WHAT IS EXPECTED: Copying rule for the data below: take the line containing "Task: Open the" and every line after it to the end, exactly, and drop all pictures.

RECORDS TO USE:
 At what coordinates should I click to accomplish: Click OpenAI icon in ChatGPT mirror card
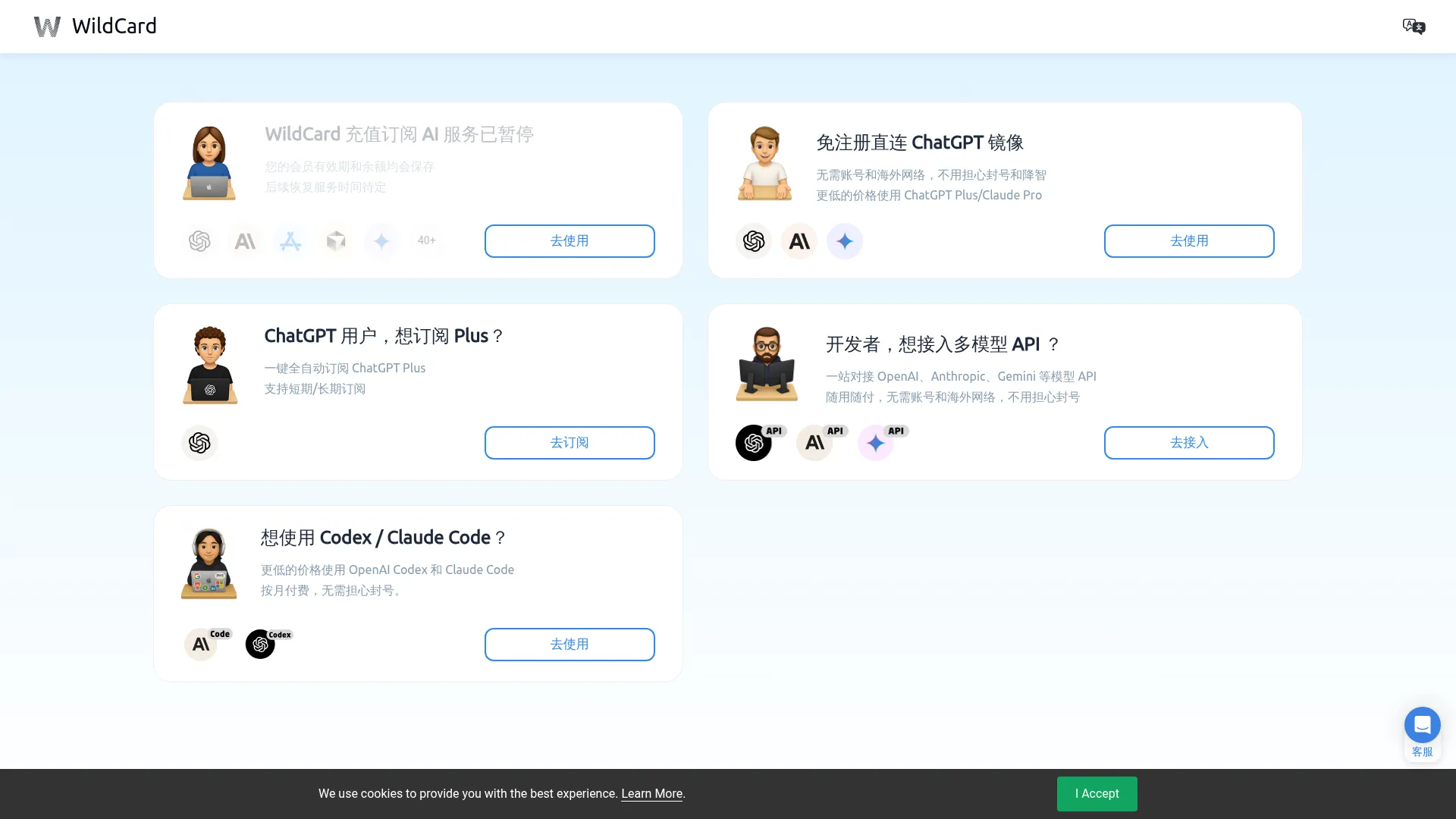[753, 241]
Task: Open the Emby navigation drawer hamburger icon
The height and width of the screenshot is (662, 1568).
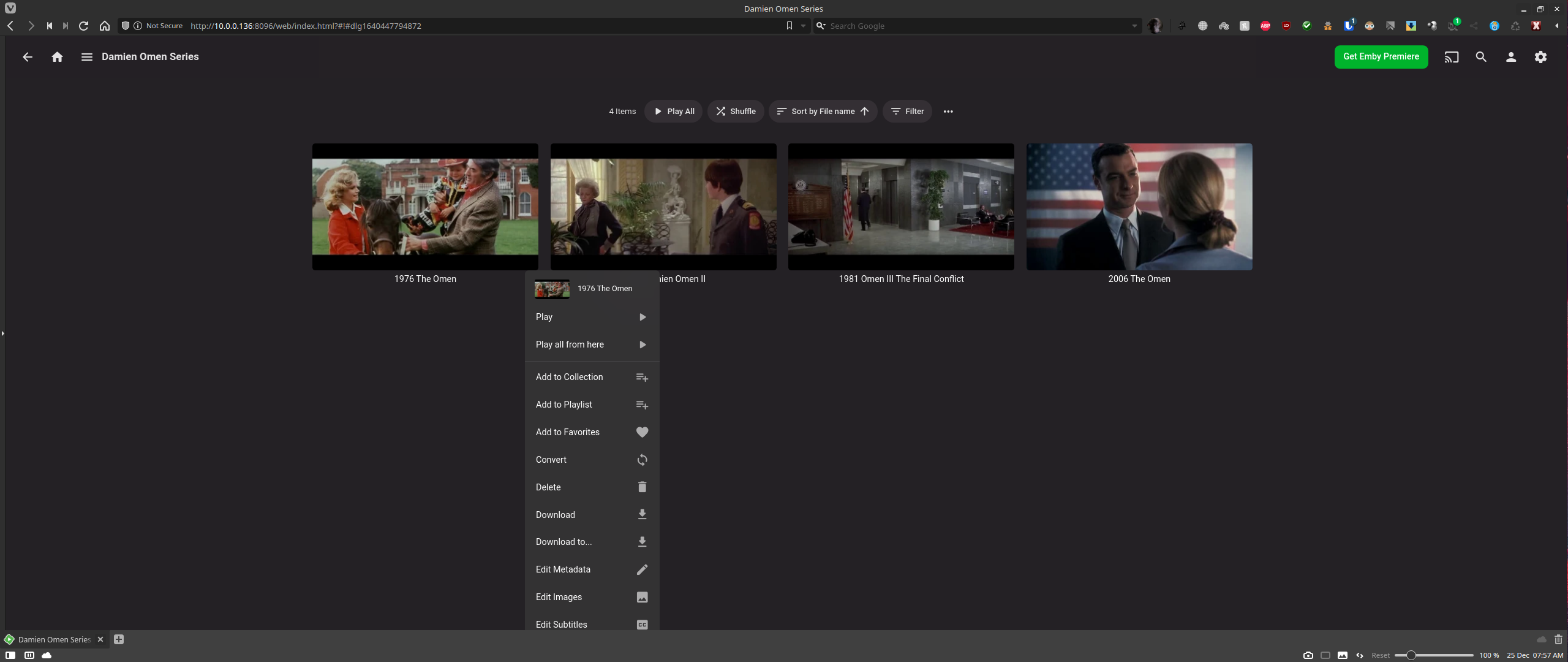Action: tap(86, 56)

FINISHED TASK:
Task: Open the Emby navigation drawer hamburger icon
The height and width of the screenshot is (662, 1568).
Action: tap(86, 56)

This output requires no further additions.